◆ DIRECTIONS ◆
Extract every line from the entries below that contains the string "Where", with case counting in the match.

◆ DATA TO PROCESS ◆
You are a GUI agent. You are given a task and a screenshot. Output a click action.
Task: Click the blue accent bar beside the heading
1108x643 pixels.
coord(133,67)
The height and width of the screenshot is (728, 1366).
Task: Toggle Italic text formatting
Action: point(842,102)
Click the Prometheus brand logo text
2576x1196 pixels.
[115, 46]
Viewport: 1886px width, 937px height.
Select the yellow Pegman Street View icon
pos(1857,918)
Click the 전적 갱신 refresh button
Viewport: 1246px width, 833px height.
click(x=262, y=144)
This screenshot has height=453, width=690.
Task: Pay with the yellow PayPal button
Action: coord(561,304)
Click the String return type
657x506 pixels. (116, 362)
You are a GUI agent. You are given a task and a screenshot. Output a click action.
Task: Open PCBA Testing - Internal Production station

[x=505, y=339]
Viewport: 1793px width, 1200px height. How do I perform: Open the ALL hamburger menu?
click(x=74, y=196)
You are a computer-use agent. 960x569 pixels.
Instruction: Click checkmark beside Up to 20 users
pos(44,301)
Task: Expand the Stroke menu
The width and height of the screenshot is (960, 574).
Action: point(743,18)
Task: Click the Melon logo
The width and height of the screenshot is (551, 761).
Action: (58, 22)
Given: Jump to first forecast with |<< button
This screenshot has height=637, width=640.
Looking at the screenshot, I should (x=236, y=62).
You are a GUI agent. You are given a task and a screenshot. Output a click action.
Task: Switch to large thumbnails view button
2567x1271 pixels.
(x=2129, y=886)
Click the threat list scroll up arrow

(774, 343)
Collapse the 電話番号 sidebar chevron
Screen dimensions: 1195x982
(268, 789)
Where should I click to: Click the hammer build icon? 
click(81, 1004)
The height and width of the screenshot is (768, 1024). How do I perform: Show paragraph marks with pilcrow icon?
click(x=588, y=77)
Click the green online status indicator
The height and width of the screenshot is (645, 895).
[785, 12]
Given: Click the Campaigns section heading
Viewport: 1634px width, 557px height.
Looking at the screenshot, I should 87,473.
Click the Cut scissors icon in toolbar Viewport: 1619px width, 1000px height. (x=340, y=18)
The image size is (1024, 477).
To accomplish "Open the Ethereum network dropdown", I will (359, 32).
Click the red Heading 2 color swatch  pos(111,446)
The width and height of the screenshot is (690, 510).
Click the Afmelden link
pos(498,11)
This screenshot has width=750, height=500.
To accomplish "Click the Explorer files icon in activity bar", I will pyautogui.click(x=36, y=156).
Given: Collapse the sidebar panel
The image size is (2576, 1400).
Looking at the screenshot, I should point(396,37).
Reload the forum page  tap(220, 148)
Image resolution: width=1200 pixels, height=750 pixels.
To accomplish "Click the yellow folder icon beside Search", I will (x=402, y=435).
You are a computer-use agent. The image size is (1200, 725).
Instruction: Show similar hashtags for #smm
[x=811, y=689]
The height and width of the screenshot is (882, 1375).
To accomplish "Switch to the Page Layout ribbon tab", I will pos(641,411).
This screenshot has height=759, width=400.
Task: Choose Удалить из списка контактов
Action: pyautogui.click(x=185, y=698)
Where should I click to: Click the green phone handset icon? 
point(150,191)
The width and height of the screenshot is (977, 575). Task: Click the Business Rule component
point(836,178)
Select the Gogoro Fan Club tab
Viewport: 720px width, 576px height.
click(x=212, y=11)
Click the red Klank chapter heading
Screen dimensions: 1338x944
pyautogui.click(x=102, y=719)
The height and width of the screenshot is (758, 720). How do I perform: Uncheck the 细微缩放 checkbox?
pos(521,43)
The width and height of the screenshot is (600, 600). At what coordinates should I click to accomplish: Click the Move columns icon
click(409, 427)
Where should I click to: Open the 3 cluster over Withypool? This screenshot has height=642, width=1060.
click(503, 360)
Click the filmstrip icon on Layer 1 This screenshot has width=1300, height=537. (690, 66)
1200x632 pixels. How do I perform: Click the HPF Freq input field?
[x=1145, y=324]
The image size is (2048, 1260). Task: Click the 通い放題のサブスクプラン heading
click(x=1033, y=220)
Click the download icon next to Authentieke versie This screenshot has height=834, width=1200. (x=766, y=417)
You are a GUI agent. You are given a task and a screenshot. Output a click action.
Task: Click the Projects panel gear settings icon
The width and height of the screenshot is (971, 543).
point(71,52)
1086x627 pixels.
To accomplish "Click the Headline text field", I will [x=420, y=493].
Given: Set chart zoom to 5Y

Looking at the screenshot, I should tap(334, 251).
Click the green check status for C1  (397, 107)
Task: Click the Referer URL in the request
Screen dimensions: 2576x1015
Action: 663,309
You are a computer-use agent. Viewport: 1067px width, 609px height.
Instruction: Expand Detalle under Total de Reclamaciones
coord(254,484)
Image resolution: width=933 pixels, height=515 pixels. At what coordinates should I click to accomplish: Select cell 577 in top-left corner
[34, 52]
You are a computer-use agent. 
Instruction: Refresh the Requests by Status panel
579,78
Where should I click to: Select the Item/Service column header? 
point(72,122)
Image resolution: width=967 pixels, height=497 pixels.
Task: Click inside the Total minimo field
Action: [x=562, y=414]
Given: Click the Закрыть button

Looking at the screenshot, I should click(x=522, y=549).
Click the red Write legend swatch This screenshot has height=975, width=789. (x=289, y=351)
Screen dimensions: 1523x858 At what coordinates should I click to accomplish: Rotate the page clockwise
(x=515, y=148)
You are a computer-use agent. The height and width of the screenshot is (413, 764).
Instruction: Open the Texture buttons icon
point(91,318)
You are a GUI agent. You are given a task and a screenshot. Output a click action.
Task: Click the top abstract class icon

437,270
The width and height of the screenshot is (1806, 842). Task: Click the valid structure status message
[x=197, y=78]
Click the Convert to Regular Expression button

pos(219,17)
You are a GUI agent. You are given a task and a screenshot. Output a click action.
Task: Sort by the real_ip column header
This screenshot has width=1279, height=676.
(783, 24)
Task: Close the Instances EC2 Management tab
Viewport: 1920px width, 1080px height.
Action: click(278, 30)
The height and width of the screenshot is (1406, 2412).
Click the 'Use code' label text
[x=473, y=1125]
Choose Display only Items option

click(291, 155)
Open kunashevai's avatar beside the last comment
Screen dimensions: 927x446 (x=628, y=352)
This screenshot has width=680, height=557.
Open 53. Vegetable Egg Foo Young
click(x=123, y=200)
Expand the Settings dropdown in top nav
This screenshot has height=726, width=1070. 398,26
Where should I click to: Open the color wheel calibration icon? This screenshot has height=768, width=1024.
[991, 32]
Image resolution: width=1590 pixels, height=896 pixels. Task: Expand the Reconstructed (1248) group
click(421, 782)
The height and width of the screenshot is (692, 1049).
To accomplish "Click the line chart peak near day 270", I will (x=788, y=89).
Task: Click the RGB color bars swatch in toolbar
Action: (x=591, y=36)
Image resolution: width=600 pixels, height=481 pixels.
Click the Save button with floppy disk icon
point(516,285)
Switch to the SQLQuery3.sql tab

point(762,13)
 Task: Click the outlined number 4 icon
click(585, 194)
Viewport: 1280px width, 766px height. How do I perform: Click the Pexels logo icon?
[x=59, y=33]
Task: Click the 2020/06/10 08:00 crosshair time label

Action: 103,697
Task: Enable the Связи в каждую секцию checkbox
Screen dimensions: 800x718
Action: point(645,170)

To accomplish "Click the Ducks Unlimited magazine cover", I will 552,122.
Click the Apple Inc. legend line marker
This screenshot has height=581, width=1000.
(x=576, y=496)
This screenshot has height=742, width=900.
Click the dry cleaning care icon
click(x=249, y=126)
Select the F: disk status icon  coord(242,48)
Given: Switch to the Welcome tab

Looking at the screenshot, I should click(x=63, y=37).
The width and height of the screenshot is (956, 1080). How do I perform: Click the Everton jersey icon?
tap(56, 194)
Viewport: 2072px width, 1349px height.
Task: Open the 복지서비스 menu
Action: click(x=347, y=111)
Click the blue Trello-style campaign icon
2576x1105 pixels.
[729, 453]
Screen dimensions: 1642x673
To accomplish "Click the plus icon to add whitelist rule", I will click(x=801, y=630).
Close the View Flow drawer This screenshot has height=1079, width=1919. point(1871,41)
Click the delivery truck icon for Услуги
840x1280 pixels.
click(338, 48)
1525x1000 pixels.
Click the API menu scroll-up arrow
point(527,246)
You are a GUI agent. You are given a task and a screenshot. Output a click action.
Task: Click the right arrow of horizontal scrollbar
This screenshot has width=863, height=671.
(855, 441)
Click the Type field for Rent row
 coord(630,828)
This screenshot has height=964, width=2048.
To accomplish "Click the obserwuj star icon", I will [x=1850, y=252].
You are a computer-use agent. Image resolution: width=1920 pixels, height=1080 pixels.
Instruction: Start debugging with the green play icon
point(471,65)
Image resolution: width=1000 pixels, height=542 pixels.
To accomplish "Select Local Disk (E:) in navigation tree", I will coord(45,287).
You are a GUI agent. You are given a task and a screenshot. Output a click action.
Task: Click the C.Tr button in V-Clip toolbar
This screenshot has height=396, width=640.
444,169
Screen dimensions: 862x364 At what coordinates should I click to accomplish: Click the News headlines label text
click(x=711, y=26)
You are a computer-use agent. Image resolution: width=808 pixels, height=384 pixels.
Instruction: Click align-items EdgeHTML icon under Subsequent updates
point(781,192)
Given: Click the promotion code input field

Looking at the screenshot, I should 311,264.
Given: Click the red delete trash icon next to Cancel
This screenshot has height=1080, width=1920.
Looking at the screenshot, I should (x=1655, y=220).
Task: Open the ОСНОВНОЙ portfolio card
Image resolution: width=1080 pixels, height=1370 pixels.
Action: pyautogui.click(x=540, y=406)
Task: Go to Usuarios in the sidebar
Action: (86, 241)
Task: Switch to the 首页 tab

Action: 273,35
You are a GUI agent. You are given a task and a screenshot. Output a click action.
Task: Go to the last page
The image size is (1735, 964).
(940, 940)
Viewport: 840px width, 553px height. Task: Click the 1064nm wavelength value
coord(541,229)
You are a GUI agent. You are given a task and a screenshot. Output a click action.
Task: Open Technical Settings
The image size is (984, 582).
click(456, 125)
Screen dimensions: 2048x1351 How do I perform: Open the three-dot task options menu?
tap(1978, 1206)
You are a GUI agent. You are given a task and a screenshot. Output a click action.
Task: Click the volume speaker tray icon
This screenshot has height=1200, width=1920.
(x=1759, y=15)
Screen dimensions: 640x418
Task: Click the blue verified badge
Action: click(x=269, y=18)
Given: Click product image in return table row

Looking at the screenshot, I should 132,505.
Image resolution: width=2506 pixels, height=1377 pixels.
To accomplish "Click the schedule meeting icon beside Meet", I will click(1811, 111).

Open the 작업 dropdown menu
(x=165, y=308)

◆ EXPECTED OUTPUT ◆
Where should I click to: Click the hammer build icon? 
Where should I click to: Click the green phone handset icon? 
Where should I click to: Open the 3 cluster over Withypool? This screenshot has height=642, width=1060.
Where should I click to: Select the Item/Service column header? 
Where should I click to: Open the color wheel calibration icon? This screenshot has height=768, width=1024.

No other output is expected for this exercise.